Format the rows from the line containing "Task: Expand the table view selector dropdown" through the line containing "The image size is (1456, 824)." as a Markdown table with the columns No. and Text, omitting blank lines.

# SUPPLIED DATA:

Start

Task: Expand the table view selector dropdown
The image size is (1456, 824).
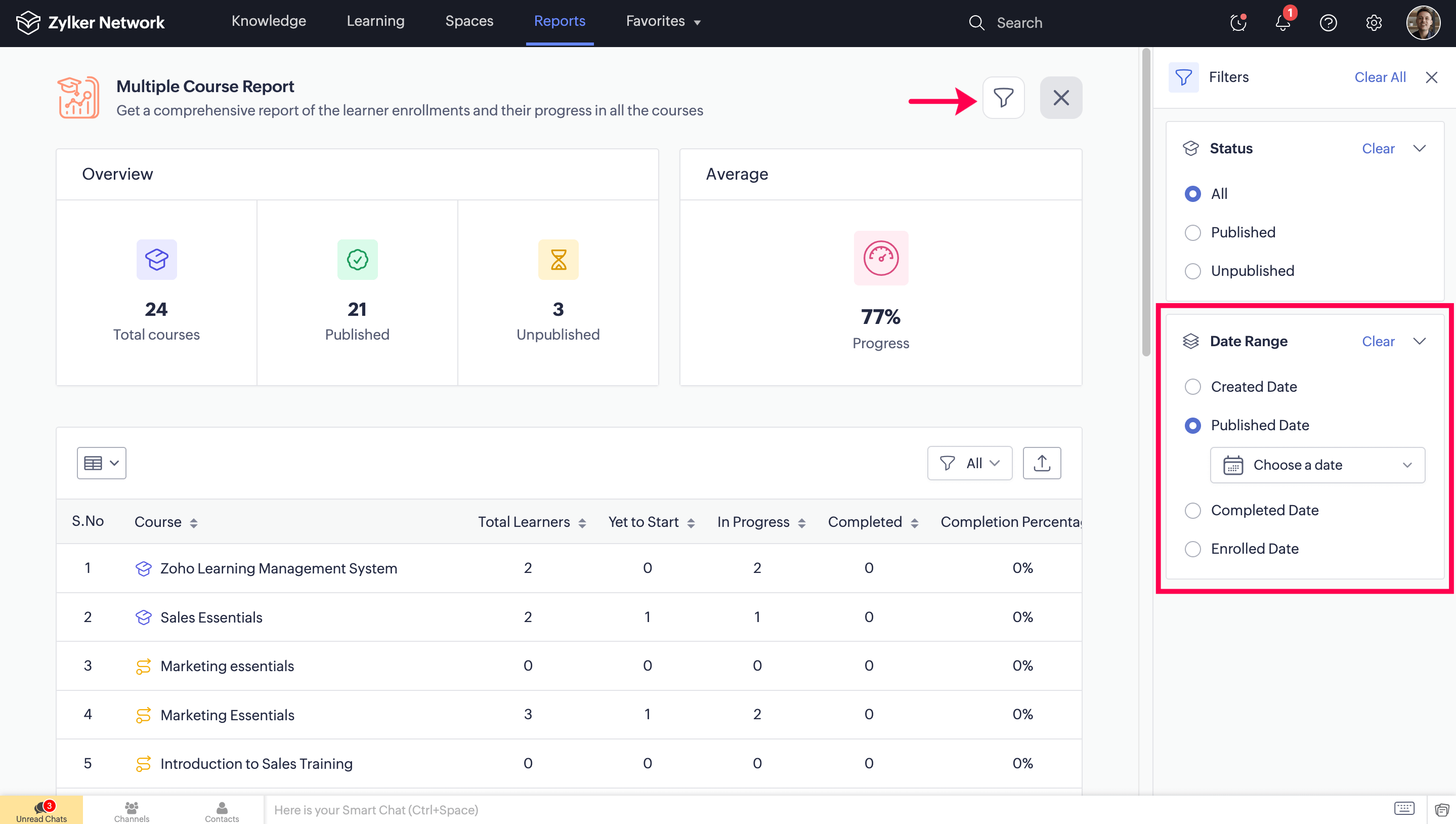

End
Start

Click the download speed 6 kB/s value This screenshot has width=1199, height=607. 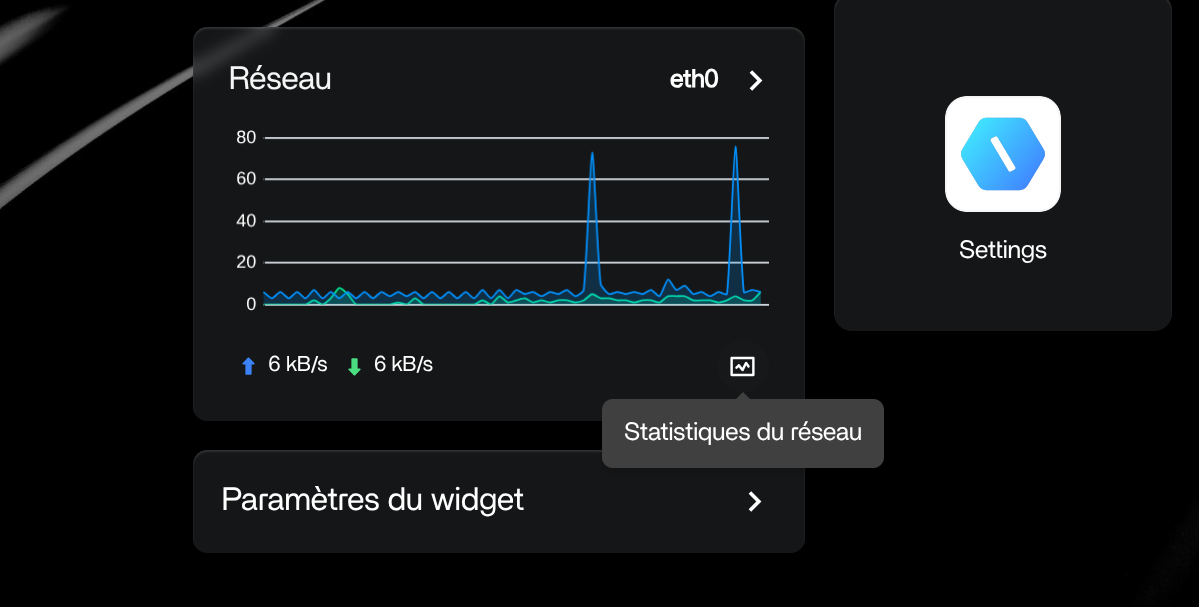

End
Start

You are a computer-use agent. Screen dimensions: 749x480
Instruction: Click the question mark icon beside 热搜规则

End

# FULL ANSWER:
| No. | Text |
|---|---|
| 1 | Task: Expand the table view selector dropdown |
| 2 | The image size is (1456, 824). |